■ ACTIVITY 1 ■
List the factors that, according to the article on carbon monoxide and heart failure admissions, the association was independent of.
■ ACTIVITY 2 ■
Pick up the article on carbon monoxide and heart failure admissions right after its final sentence and continue writing it.

■ SOURCE TEXT ■
□ □ □ □ □ □ □

No other air pollutants studied show a significant and consistent association
MILWAUKEE -- In a seven-city study by Medical College of Wisconsin researchers in Milwaukee, daily levels of carbon monoxide in outdoor air showed a clear and consistent association with corresponding daily rates of hospital admissions for congestive heart failure among the elderly.
The study by Robert Morris, M.D., Ph.D., assistant professor of family and community medicine and director of the Center for Environmental Epidemiology at the Medical College, is published in the October issue of the Journal of Public Health. The association was independent of seasons, temperatures and other major gaseous pollutants.
Patients with congestive heart failure generally have underlying heart disease which limits the heart's ability to deliver an adequate supply of oxygenated blood to the body. Hospital admissions for heart failure represents an aggravation of this underlying condition. According to Dr. Morris, these patients appear to be extremely susceptible to the effects of air pollution.

□ □ □ □ □ □ □

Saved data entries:
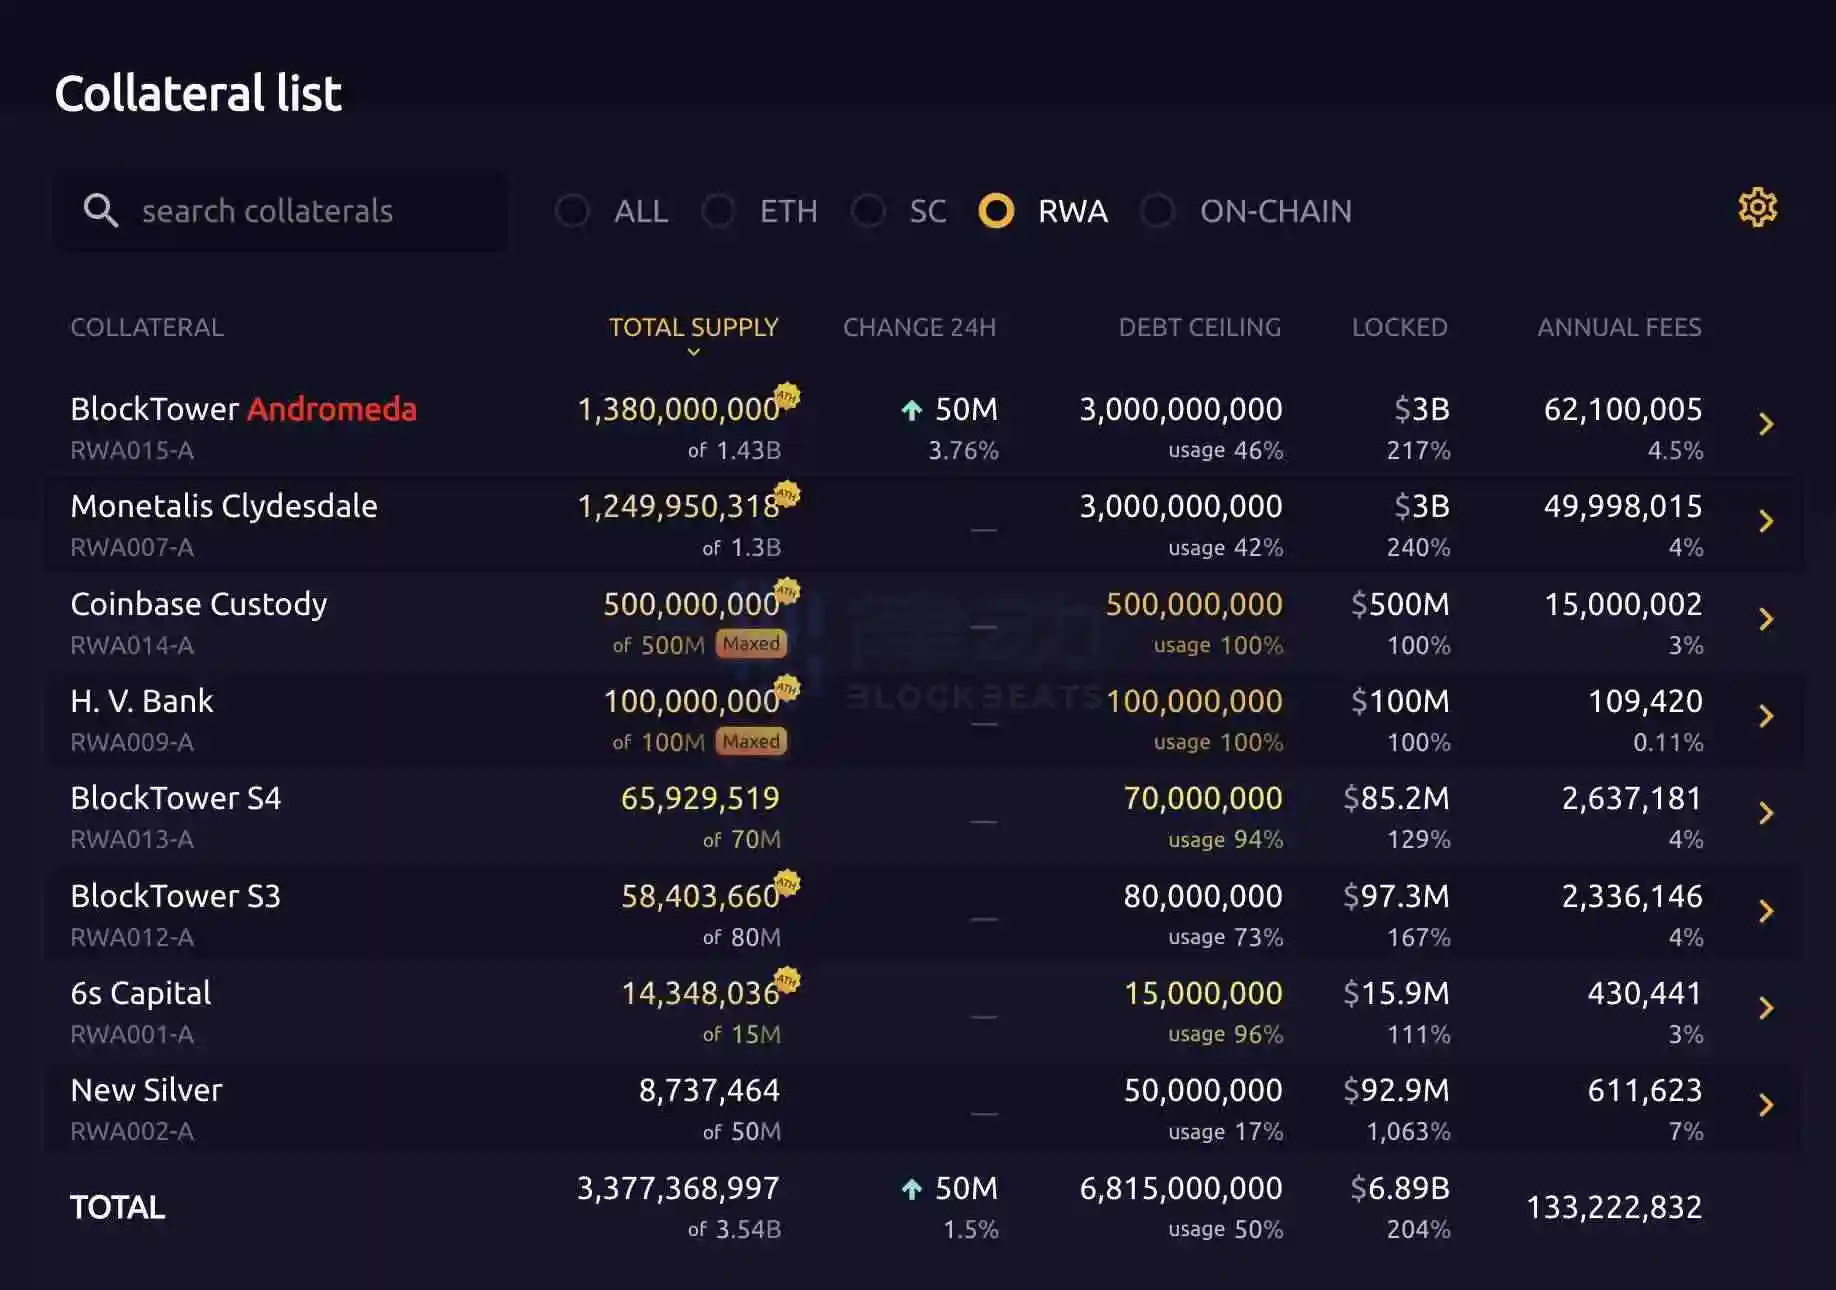The width and height of the screenshot is (1836, 1290).
Task: Select the ALL collateral filter
Action: pos(573,211)
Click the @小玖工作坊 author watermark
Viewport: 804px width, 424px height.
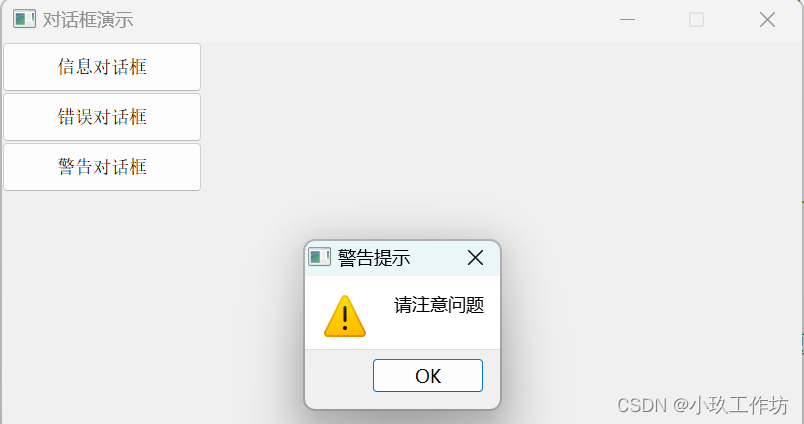pyautogui.click(x=730, y=405)
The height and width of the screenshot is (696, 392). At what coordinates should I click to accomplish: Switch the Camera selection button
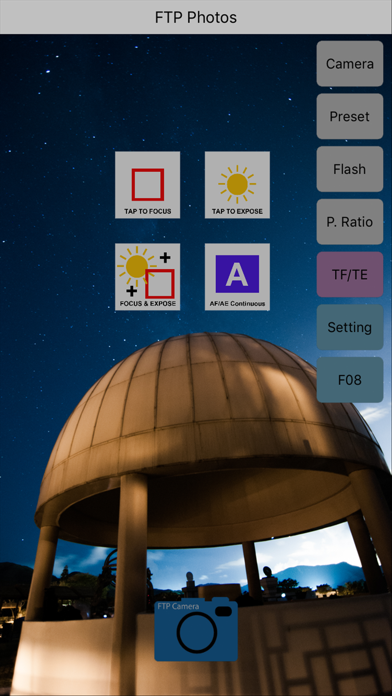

□ □ □ □ □ □ □

■ OUTPUT 1 ■
Seasons, temperatures, and other major gaseous pollutants.

■ OUTPUT 2 ■
The researchers studied Medicare hospital admissions data from 1986 to 1989 in seven large cities selected to provide a variety of climates and pollution patterns. Air quality data for Chicago, Detroit, Houston, Los Angeles, Milwaukee, New York and Philadelphia, were taken from the Aerometric Information and Retrieval System maintained by the Environmental Protection Agency (EPA).
On average, more than 3,000 annual hospital admissions in the seven cities for heart failure, representing 5.7 percent of total admissions, could be attributed to airborne levels of carbon monoxide. The estimated annual hospitalization cost alone is $33 million. None of the other pollutants studied (ozone, sulphur dioxide and nitrogen dioxide) showed consistent, significant association with heart failure.
The strength of association between carbon monoxide pollution and hospital admission rates for heart failure was highest in Los Angeles followed by Detroit, Milwaukee, Houston, Chicago, Philadelphia and New York. According to Dr. Morris, the variability in this association may, in part, reflect how well the monitoring system describes the exposure of people in these cities. "This is because data from outdoor air monitoring used in the study provides a rough approximation of individual exposure which tends to occur indoors far from the monitoring equipment. To the extent that the true exposure is obscured, the magnitude of the observed association decreases."
In a related editorial, Dr. Joel Schwartz of the Department of Environmental Health at the Harvard School of Public Health, notes that this and other studies indicate it is time to reevaluate not only the carbon monoxide standard but the EPA's basis for setting it.